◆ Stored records
•••••
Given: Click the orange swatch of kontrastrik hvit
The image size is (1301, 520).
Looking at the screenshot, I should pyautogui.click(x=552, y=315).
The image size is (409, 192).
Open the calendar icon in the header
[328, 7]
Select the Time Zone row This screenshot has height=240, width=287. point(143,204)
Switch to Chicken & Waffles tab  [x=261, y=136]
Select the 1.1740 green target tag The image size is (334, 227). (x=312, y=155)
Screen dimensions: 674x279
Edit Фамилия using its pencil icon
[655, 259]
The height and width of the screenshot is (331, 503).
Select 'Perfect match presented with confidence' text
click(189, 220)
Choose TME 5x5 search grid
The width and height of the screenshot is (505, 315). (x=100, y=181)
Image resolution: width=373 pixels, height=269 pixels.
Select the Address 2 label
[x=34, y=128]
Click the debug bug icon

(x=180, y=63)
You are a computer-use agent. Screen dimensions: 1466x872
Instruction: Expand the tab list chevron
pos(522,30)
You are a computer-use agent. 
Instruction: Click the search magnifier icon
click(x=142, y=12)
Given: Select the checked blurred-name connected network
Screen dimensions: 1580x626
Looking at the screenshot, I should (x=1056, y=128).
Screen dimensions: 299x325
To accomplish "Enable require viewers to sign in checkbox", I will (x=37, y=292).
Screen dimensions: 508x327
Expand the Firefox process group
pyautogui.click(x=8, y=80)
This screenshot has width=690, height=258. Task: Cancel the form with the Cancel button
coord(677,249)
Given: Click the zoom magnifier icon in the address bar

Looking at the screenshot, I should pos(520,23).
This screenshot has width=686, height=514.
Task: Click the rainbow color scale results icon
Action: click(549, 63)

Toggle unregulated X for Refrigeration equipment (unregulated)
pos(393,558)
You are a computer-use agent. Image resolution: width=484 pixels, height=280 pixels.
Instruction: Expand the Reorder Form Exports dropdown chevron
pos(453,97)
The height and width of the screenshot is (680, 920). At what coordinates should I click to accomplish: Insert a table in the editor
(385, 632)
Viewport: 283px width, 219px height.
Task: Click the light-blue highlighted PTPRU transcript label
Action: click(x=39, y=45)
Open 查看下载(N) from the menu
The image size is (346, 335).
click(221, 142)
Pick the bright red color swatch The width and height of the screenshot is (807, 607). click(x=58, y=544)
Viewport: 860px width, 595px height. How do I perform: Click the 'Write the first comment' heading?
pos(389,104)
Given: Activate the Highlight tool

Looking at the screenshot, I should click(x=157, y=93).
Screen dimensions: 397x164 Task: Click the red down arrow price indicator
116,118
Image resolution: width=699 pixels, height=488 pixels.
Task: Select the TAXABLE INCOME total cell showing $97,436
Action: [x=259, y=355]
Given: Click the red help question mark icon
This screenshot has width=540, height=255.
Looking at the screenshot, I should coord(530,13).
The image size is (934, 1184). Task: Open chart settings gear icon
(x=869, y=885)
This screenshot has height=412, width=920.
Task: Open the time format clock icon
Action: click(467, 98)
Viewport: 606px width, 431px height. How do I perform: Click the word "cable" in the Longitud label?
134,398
•••••
All of the data above should be written out again word for word.

◆ Exercise result
Given: Click the orange swatch of kontrastrik hvit
The image size is (1301, 520).
Looking at the screenshot, I should pyautogui.click(x=552, y=315).
The image size is (409, 192).
Open the calendar icon in the header
[328, 7]
Select the Time Zone row This screenshot has height=240, width=287. point(143,204)
Switch to Chicken & Waffles tab  [x=261, y=136]
Select the 1.1740 green target tag The image size is (334, 227). (x=312, y=155)
Screen dimensions: 674x279
Edit Фамилия using its pencil icon
[655, 259]
The height and width of the screenshot is (331, 503).
Select 'Perfect match presented with confidence' text
click(189, 220)
Choose TME 5x5 search grid
The width and height of the screenshot is (505, 315). (x=100, y=181)
Image resolution: width=373 pixels, height=269 pixels.
Select the Address 2 label
[x=34, y=128]
Click the debug bug icon

(x=180, y=63)
You are a computer-use agent. Screen dimensions: 1466x872
Instruction: Expand the tab list chevron
pos(522,30)
You are a computer-use agent. 
Instruction: Click the search magnifier icon
click(x=142, y=12)
Given: Select the checked blurred-name connected network
Screen dimensions: 1580x626
Looking at the screenshot, I should (x=1056, y=128).
Screen dimensions: 299x325
To accomplish "Enable require viewers to sign in checkbox", I will (x=37, y=292).
Screen dimensions: 508x327
Expand the Firefox process group
pyautogui.click(x=8, y=80)
This screenshot has width=690, height=258. Task: Cancel the form with the Cancel button
coord(677,249)
Given: Click the zoom magnifier icon in the address bar

Looking at the screenshot, I should pos(520,23).
This screenshot has width=686, height=514.
Task: Click the rainbow color scale results icon
Action: click(549, 63)

Toggle unregulated X for Refrigeration equipment (unregulated)
pos(393,558)
You are a computer-use agent. Image resolution: width=484 pixels, height=280 pixels.
Instruction: Expand the Reorder Form Exports dropdown chevron
pos(453,97)
The height and width of the screenshot is (680, 920). At what coordinates should I click to accomplish: Insert a table in the editor
(385, 632)
Viewport: 283px width, 219px height.
Task: Click the light-blue highlighted PTPRU transcript label
Action: click(x=39, y=45)
Open 查看下载(N) from the menu
The image size is (346, 335).
click(221, 142)
Pick the bright red color swatch The width and height of the screenshot is (807, 607). click(x=58, y=544)
Viewport: 860px width, 595px height. How do I perform: Click the 'Write the first comment' heading?
pos(389,104)
Given: Activate the Highlight tool

Looking at the screenshot, I should click(x=157, y=93).
Screen dimensions: 397x164 Task: Click the red down arrow price indicator
116,118
Image resolution: width=699 pixels, height=488 pixels.
Task: Select the TAXABLE INCOME total cell showing $97,436
Action: [x=259, y=355]
Given: Click the red help question mark icon
This screenshot has width=540, height=255.
Looking at the screenshot, I should coord(530,13).
The image size is (934, 1184). Task: Open chart settings gear icon
(x=869, y=885)
This screenshot has height=412, width=920.
Task: Open the time format clock icon
Action: click(467, 98)
Viewport: 606px width, 431px height. How do I perform: Click the word "cable" in the Longitud label?
134,398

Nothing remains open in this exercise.